Что-либо говорить и не пришлось. Когда я добралась до дивана, гость уже вовсю жевал. Он принес вино. Я достала для него бокал и штопор.
— Ты не пьешь? — посмотрел он на единственный бокал.
— Мне через четыре часа на работу.
— Это не ответ на мой вопрос.
— Конечно, пью.
Я редко встречала копа, который бы не пил, если только однажды не дошел до ручки и не завязал.
Работа полицейского, даже в таком крошечном городке как Минива, полна стресса. Копы пили. Запойно. Многие из них также курили. Или жевали табак, как Клайд.
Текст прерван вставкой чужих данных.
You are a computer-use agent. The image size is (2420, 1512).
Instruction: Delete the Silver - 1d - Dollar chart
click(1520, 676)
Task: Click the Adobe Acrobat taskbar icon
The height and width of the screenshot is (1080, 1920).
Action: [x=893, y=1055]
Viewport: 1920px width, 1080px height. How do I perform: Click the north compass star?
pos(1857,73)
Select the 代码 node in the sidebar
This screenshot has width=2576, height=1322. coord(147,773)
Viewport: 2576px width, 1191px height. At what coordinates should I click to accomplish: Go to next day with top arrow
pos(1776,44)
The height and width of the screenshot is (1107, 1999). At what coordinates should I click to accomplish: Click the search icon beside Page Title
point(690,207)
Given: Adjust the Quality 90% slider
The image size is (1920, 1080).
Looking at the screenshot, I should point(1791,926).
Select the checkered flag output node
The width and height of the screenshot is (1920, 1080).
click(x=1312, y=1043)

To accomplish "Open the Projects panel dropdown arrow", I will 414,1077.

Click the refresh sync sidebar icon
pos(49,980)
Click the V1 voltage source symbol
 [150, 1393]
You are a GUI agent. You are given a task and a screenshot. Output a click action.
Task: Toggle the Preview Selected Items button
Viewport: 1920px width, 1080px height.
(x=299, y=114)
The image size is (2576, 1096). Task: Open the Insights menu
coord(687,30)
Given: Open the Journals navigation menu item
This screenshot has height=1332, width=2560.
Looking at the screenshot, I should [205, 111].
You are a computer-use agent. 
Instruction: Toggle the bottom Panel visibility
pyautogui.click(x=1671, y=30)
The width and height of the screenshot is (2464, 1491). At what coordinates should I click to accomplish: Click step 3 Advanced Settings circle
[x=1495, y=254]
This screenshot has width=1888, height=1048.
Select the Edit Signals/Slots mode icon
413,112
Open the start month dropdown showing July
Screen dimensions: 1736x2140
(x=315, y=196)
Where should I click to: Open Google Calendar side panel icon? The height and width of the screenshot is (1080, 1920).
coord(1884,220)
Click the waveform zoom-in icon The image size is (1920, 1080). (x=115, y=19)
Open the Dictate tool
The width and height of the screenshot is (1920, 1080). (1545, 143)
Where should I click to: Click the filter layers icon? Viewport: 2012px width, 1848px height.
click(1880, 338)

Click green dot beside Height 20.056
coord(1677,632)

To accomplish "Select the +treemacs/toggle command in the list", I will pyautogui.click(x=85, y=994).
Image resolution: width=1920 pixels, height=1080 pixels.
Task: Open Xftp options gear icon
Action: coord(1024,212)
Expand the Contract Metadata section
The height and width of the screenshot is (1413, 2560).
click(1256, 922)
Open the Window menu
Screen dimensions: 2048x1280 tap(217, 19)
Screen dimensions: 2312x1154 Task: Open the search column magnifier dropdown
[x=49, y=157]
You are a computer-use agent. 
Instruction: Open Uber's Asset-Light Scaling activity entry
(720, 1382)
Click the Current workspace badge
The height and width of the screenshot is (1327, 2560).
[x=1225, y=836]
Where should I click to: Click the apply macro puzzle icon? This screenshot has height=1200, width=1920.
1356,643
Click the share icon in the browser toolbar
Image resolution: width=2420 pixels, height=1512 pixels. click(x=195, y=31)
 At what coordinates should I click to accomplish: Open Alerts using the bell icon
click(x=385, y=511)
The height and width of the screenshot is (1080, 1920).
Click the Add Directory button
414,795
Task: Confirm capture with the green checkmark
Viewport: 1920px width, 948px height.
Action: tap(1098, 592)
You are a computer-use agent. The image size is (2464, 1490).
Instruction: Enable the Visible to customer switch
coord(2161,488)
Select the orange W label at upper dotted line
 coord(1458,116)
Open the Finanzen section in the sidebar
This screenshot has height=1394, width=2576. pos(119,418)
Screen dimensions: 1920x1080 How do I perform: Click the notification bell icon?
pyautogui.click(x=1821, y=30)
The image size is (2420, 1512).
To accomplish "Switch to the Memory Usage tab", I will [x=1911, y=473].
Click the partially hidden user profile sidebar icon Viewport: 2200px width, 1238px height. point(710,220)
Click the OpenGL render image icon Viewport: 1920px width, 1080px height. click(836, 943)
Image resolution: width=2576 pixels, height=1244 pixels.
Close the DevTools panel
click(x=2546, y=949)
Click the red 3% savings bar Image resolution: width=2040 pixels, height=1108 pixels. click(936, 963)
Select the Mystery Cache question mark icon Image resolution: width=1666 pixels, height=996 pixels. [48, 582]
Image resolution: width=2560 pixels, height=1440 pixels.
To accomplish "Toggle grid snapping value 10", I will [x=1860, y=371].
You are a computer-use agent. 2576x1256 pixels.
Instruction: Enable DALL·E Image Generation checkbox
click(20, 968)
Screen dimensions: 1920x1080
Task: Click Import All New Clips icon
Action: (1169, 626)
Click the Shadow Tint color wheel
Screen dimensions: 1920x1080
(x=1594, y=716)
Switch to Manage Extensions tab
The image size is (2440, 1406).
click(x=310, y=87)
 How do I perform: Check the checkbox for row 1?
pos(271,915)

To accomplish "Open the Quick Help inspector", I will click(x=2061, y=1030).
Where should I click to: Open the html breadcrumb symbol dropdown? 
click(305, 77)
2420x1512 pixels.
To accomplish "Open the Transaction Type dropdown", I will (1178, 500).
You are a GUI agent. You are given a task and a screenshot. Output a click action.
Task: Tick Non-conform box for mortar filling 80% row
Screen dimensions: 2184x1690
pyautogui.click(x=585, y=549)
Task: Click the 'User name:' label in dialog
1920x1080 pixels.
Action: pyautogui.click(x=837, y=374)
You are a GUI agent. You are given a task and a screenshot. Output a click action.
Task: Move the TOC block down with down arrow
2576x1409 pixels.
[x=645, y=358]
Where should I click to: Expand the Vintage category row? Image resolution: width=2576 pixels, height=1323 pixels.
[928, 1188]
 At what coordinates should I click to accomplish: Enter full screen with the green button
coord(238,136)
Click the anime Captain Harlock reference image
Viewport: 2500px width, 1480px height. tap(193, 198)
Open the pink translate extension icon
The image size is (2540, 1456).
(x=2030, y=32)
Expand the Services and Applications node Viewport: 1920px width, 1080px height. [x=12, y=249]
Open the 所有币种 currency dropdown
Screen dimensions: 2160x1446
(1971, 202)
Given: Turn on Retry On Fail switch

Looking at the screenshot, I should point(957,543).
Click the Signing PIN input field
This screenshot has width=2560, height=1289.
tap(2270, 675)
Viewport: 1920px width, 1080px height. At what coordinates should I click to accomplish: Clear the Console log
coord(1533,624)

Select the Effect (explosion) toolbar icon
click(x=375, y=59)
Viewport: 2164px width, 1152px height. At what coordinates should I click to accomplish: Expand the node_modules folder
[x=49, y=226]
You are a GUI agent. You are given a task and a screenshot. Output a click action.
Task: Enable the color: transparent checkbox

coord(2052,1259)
К счастью, мне до недавнего времени удавалось справляться со стрессом с помощью эпизодической «Кровавой Мэри» и плавания в сумерках.
— Полагаю, работа в ночную смену делает пиво к концу твоего трудового дня куда как менее привлекательным.
Кадотт открыл вино.
Я никогда не думала об этом в таком ключе, но Кадотт был прав. Уходя с работы в семь утра, я не хотела алкоголя, не хотела даже кофе. Я просто хотела оказаться в своей постели. Хотя, если мне по-прежнему будут сниться такие странные сны, весьма скоро мне и этого не захочется.
— М-м-м. — Кадотт снова набил рот едой, так что я присоединилась к нему.
Через пятнадцать минут мы разделались с пиццей. Кадотт откинулся на спинку дивана, сжимая в длинных пальцах бокал с кроваво-красным вином. Он провел большим пальцем по стеклу, и я подняла взгляд с его руки на лицо.
Он сделал глоток. Капелька повисла на губе, и его язык выскользнул изо рта, чтобы подхватить ее. Сережка сверкнула в ярком свете заходящего солнца. Я захотела зажать ее зубами и потянуть Кадотта в спальню.
— Приступим к делу?
— М-м-м, — промычала я, очарованная тем, как солнце меняло цвет золотого пера с красного на оранжевый и обратно.
— Тотем у тебя?
— А?
Он улыбнулся и со стуком поставил бокал на кофейный столик. Кадотт знал, какой эффект производит на женщин, и я поймала себя на мысли: а не играет ли он со мной, чтобы добраться до тотема?
Параноик? Я?
Определенно.
Тем не менее, я выпрямилась, стряхнула с себя сексуальную расслабленность и ответила:
— Он пропал.
— Пропал? Что значит «пропал»?
— Исчез? Украден? Фьють? Выбери сам.
Я становилась отменной лгуньей.
Кадотт так затих, что если бы я не слышала, как он дышит, то подумала бы, что он ушел через балкон — на этот раз в противоположном направлении.